Health Savings Accounts
By John Satagaj, WMMA Legislative Counsel, email@jslaw.com

Congress has passed H.R. 4520, the "American Jobs Creation Act of 2004." The President has signed the bill into law. The principal purpose of the law is to repeal the export tax benefit programs known as the Foreign Sales Corporation/Extraterritorial Income (FSC/ETI) programs. The World Trade Organization (WTO) had ruled the programs to be illegal subsidies. The European Union (EU) was given the right to impose retaliatory tariffs until the United States repealed the FSC/ETI provisions. The EU did impose tariffs and the EU has increased the tariffs each month by one percentage point. The tariffs, which began at three percent, are currently at 12 percent. It is still up to the EU to decide when to repeal the tariffs. The FSC/ETI programs will be phased out over time. As a result, the EU has announced it will "suspend" the tariffs as of January 1, 2005 and will ask the WTO to rule on whether the new law meets the conditions set forth by the WTO.

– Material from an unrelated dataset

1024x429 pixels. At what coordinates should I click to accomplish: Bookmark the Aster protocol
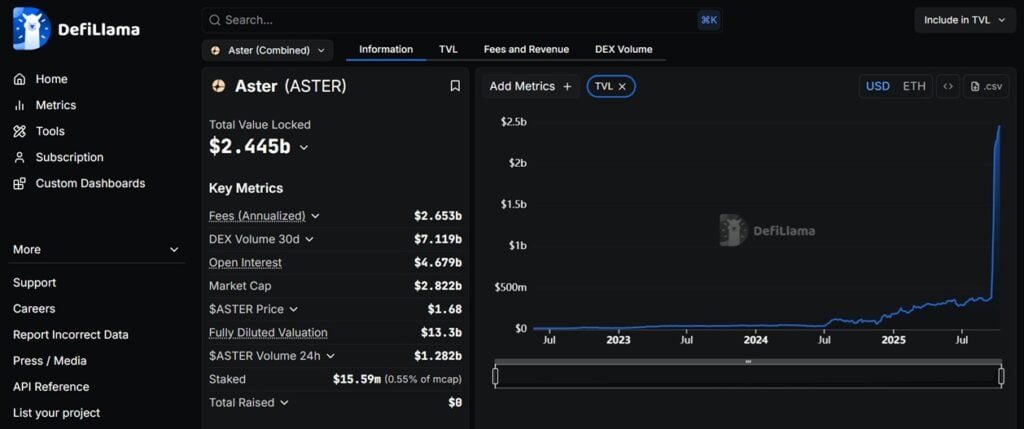[x=455, y=86]
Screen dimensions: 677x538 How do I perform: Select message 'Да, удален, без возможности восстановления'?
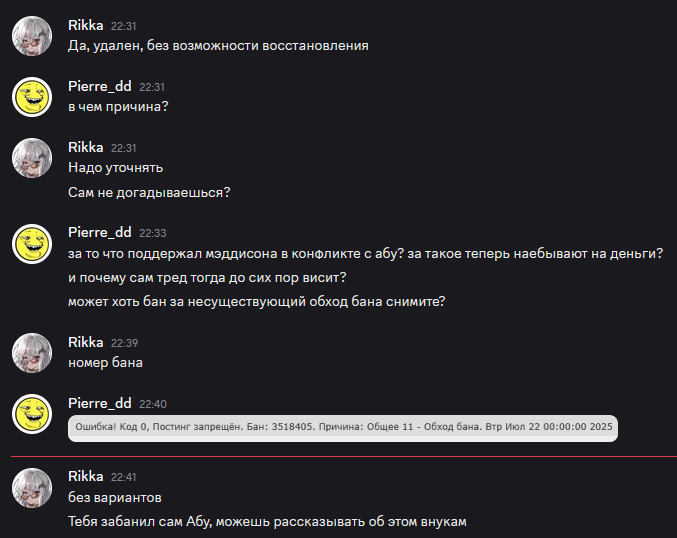pos(218,46)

As part of H.R. 4520, Congress has created a new deduction for United States "production activities." This is a great win for WMMA as we supported this provision. The relief constitutes slightly more than half ($76 billion) of the law's total tax relief ($136 billion). The law provides the equivalent of a tax rate cut of three percent (when fully implemented) for taxpayers engaged in United States based production. While there are several significant aspects, three are most notable. First, the provision achieves the tax cut not by lowering the tax rate but by reducing the amount of taxable income with a new deduction. (This also means a taxpayer receives the benefit regardless of their tax rate bracket.) Second, the deduction is not limited to "traditional" manufacturers. Third, the deduction is available to taxpayers regardless of how the business is organized for tax purposes.

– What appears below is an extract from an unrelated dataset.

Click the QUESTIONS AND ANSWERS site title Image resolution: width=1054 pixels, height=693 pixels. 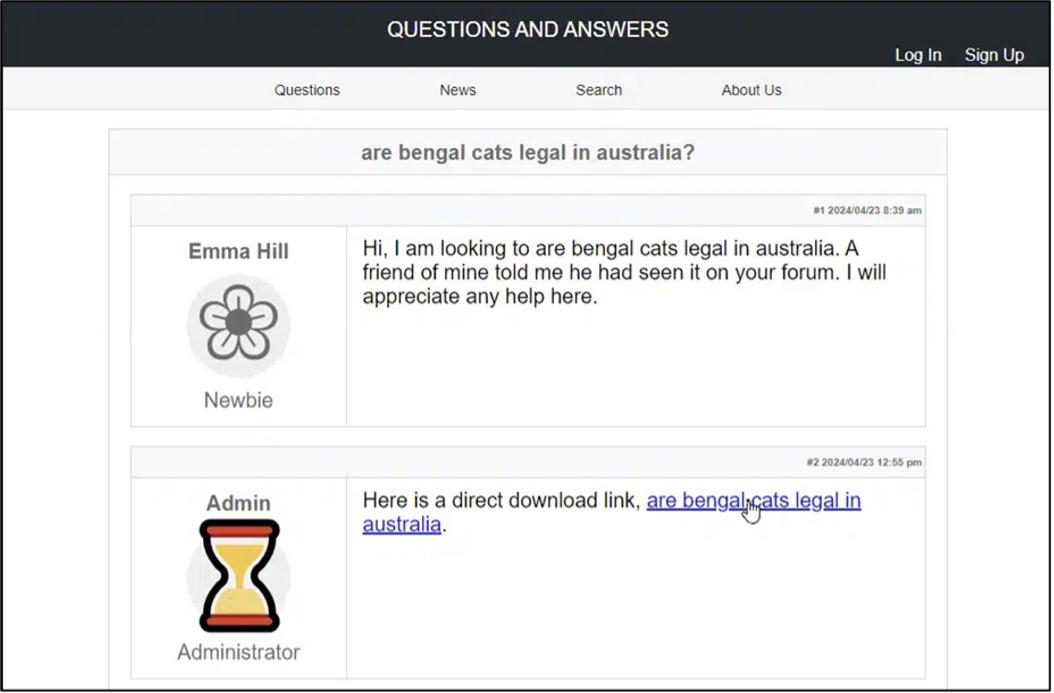[x=528, y=29]
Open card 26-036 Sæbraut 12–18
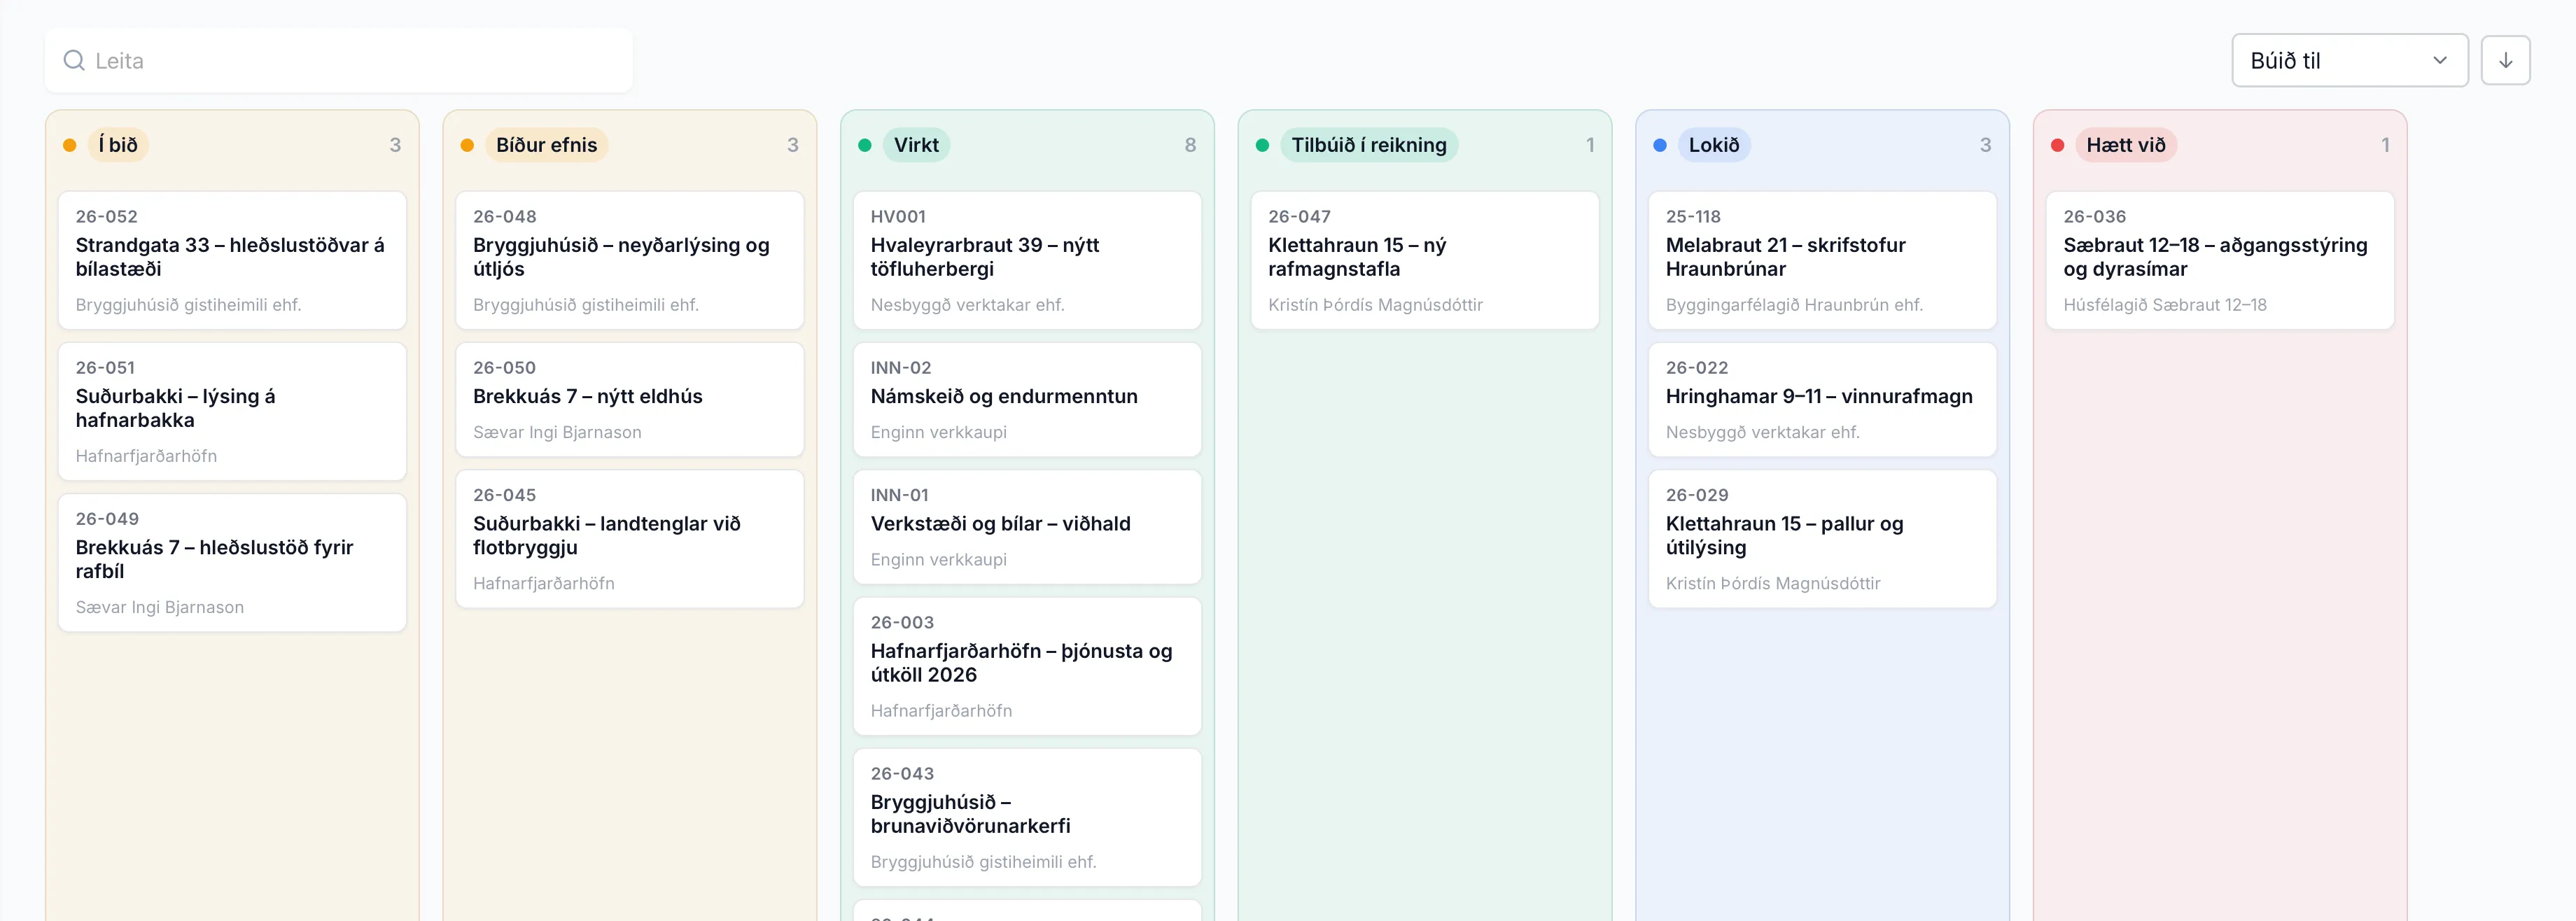The width and height of the screenshot is (2576, 921). pyautogui.click(x=2220, y=260)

The new law provides a deduction from taxable income (or, in the case of an individual, adjusted gross income) for a portion of the lesser of the taxpayer's qualified production activities income (QPAI) or taxable income. For taxable years beginning in 2005 and 2006, the deduction is three percent of income and, for taxable years beginning in 2007, 2008, and 2009, the deduction is six percent of income. For taxable years beginning after 2009, the deduction is nine percent of such income. However, the deduction for a taxable year is limited to 50 percent of the wages paid by the taxpayer during the calendar year that ends in such taxable year.

The first step is to determine "domestic production gross receipts" (DPGR). These generally are gross receipts of a taxpayer that are derived from: (1) any sale, exchange, or other disposition, or any lease, rental, or license of qualifying production property that was manufactured, produced, grown, or extracted by the taxpayer in whole or in significant part within the United States. "Qualifying production property" generally includes any tangible personal property, computer software, or sound recordings.

The next step is to determine "qualified production activities income" (QPAI). QPAI is equal to domestic production gross receipts, reduced by the sum of: (1) the costs of goods sold that are allocable to such receipts; (2) other deductions, expenses, or losses that are directly allocable to such receipts; and (3) a proper share of other deductions, expenses, and losses that are not directly allocable to such receipts or another class of income. (Look for extensive regulations by the IRS and Treasury on the allocation of expenses. This is a complicated area.)

For purposes of determining costs, any item or service brought into the United States shall be treated as acquired by purchase, and its cost shall be treated as not less than its value immediately after it entered the United States. A similar rule shall apply in determining the adjusted basis of leased or rented items where the lease or rental gives rise to domestic production gross receipts. In the case of any item that had been exported by the taxpayer for further manufacture, the increase in cost or adjusted basis shall not exceed the difference between the value of the item when exported and the value of the item when brought back into the United States, after the further manufacture.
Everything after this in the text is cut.